Because of the scale of NYCHA’s residential portfolio, its green efforts have been and will continue to be monitored by other housing authorities across the country and other housing developers in the city. NYCHA is the second largest landlord in the country, behind the U.S. Army, and with housing stock ranging from 30 to 70 years old, many developers will be able to look to NYCHA for affordable ways to retrofit green technology and practices.
NYCHA started down the road of energy efficiency well before PlaNYC was announced in April. “NYCHA is a model for other housing agencies. They knew the energy consumption rate per square foot for all of their buildings 15 years ago; long before any other private or government entity knew things like that,” says Andrew Padian, a senior housing specialist in the NYC office of Steven Winter Associates, a national architecture and engineering firm that specializes in energy efficient multi-family housing.
This past spring, for example, NYCHA partnered with the New York Power Authority, a state-owned low-cost power provider, to kick off a $64 million program that will ultimately install energy-saving hot water heaters in about one-fifth of NYCHA’s 2,644 residential buildings. A pilot program was recently launched by NYCHA to replace 12,000 standard lightbulbs with the more energy efficient compact fluorescent lamps (CFLs) in two Brooklyn housing developments. The Con Edison Electricity Demand Reduction Program is subsidizing the cost of the new bulbs. Changing those 12,000 bulbs is expected to reduce carbon emissions by approximately 366,000 pounds a year. And Lopez notes the authority is also looking into purchasing new energy-efficient refrigerators.
While the authority’s website highlights the enthusiasm of one of its residents at the prospect of getting the new lightbulbs in her home, not every NYCHA resident is excited by the agency’s sustainability efforts.
Tyrone, a 28-year-old resident of Manhattan’s Alfred E. Smith Houses who did not want to supply his last name, thinks NYCHA has more important things to spend money on than energy efficiency. “That money would be better spent on fixing these elevators that break everyday,” Tyrone said last week at the complex in lower Manhattan. “My grandmother is in a wheelchair. She can’t get up and down those steps.”
Another Alfred E. Smith resident, 40-year-old Shavone Goodwin agreed. “They should be spending money on keeping this place up,” Goodwin said.
Some say that using energy efficient appliances will ultimately help get residents the improvements they are looking for. “Owners who use energy efficient appliances and use proper insulation will save money,” says Gita Nandan, president of the board of GreenHomeNYC, a nonprofit seeking to spread the use of sustainable building practices among builders, homeowners and residents. “That money can be used to fix things in the building, and tenants will have lower utility bills.”
Others worry that in the face of its $225 million deficit, NYCHA can’t afford the short-term costs of replacing aging refrigerators, stoves and water heaters.
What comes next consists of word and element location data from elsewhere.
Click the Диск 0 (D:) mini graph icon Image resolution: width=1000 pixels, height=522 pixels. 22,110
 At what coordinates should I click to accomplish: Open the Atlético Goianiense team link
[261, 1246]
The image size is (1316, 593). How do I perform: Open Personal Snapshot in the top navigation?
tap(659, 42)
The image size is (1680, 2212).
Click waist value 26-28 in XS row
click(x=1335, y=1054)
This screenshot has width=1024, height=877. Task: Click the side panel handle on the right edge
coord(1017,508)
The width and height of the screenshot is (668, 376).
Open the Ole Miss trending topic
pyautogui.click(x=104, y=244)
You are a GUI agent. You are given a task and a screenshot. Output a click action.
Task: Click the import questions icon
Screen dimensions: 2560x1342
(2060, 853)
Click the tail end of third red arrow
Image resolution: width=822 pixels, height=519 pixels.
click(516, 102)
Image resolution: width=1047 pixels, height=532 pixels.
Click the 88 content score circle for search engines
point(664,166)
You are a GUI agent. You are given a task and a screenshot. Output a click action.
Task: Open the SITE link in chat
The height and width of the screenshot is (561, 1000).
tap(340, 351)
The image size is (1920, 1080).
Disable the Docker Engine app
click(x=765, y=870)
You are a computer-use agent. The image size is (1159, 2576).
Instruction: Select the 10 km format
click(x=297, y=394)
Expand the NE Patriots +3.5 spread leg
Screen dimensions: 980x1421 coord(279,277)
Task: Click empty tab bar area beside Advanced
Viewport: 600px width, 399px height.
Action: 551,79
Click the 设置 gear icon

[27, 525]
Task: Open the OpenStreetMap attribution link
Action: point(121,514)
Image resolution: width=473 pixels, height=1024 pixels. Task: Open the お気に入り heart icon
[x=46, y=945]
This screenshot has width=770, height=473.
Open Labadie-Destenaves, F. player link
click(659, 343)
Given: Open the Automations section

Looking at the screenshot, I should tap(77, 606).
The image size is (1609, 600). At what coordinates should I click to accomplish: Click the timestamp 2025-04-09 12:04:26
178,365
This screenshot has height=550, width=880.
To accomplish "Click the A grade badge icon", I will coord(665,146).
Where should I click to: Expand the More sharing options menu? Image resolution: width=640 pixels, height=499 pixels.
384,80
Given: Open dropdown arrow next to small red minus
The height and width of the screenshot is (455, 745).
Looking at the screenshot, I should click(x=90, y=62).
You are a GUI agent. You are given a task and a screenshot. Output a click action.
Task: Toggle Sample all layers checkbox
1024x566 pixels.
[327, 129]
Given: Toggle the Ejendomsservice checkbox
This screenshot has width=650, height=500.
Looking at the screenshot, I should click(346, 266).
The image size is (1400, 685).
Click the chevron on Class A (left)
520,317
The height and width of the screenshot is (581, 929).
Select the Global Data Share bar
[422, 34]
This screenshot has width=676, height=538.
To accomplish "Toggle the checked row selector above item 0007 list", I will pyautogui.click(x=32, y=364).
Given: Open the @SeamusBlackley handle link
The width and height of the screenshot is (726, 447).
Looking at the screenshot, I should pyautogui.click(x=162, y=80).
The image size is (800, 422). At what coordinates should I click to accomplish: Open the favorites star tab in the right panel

But Lopez contends that many of the initiatives she will spearhead as part of her new position will not necessarily cost NYCHA money.
“There will be some creative financial decisions. NYCHA might not put in any of the upfront money. We have partnered with other companies and agencies before and we will definitely look into that for our new programs,” says Lopez. She’s excited about working with NYCHA residents, as she says their being conscientious energy users is critical to meeting PlaNYC goals.